Watching Senior U.S. District Judge Thelton Henderson frown yesterday as a California deputy attorney general explained why the governor and controller might risk being held in contempt of court rather than fork over $250 million already earmarked for prison health care, I wondered if he’s had second thoughts about having replaced original prison health-care receiver Bob Sillen with current receiver J. Clark Kelso this past January.
Here’s what Henderson wrote in his Jan. 23, 2008 order replacing Sillen with Kelso:
While the current Receiver has successfully used his unique skills and bold, creative leadership style to investigate, confront, and break down many of the barriers that existed at the inception of the Receivership, the second phase of the Receivership demands a substantially different set of administrative skills and style of collaborative leadership. The Receivership must continue to maintain its independence as an arm of the federal courts established to take over state operations, but it also must work more closely at this stage with all stakeholders, including State officials, to ensure that the system developed and implemented by the Receivership can be transferred back to the State in a reasonable time frame. Such collaboration appears to be more important now than ever, given the current budget crisis faced by the State of California.
But by late this summer, Kelso had filed a motion asking Henderson to hold Gov. Arnold Schwarzenegger and Controller John Chiang in contempt of court for refusing to pay the bills for a plan to build seven facilities with 10,000 beds for chronically sick or mentally ill inmates by mid-2013, as well as to improve existing facilities at the state’s 33 prisons. Now, under an order Henderson issued yesterday afternoon, the state has until next Wednesday, Nov. 5, to hand over the $250 million already earmarked under AB 900, a $7.8 billion prison-expansion bill Schwarzenegger signed into law in May 2007. If the money isn’t made available to Kelso’s office by then, the parties must return to court Wednesday, Nov. 12 to argue whether Schwarzenegger and Chiang should be held in contempt of court.
It’s a genuine showdown — hardly the “collaboration” of which Henderson wrote in appointing Kelso, a Sacramento law professor with a reputation as a “fixer” capable of cleaning up government messes quickly and efficiently. Looks like Kelso’s softer touch didn’t pan out; maybe the steamrolling Sillen, with his extensive experience in big health-care system management, was what the situation really required after all.

###

_Problem_. In the passage on prison health care, please copy the part starting with "Watching Senior U.S." and going on through "this past January.", swapping "frown" for "scowl".

_Dataset_.
###

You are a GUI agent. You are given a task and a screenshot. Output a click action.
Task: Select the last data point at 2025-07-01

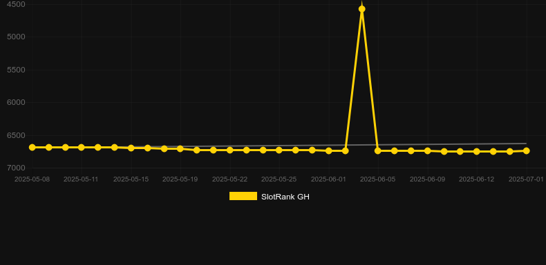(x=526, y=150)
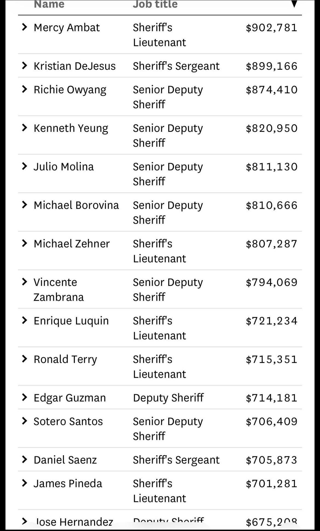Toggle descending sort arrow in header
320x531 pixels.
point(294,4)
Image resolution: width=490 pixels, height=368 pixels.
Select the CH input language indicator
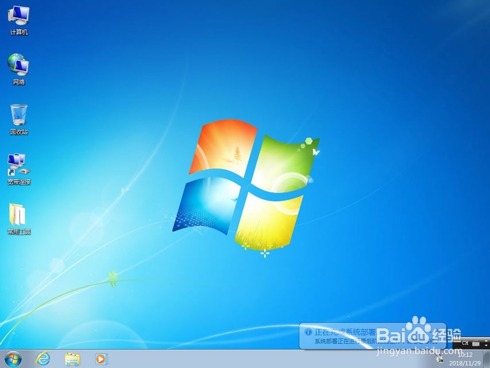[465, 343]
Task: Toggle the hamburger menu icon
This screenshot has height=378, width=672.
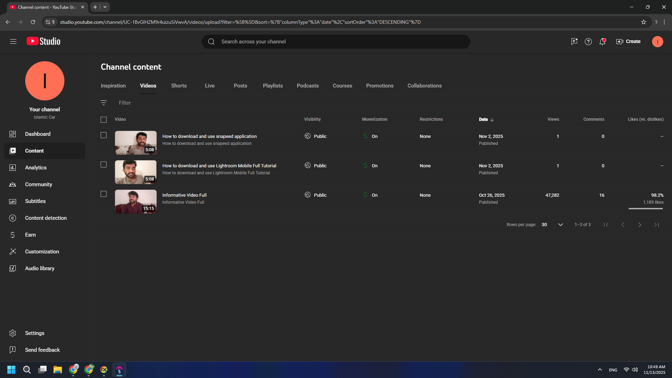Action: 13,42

###

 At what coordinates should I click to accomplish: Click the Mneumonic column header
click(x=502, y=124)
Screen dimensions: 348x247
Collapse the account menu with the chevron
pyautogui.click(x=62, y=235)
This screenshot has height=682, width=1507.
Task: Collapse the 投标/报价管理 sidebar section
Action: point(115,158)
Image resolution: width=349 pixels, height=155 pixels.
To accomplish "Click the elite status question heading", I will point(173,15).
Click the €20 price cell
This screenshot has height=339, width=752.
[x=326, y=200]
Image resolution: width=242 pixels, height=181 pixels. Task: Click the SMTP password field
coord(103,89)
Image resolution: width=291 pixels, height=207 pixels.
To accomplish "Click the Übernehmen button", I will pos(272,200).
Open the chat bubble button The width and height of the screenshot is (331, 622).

###

_Answer_.
Watching Senior U.S. District Judge Thelton Henderson scowl yesterday as a California deputy attorney general explained why the governor and controller might risk being held in contempt of court rather than fork over $250 million already earmarked for prison health care, I wondered if he’s had second thoughts about having replaced original prison health-care receiver Bob Sillen with current receiver J. Clark Kelso this past January.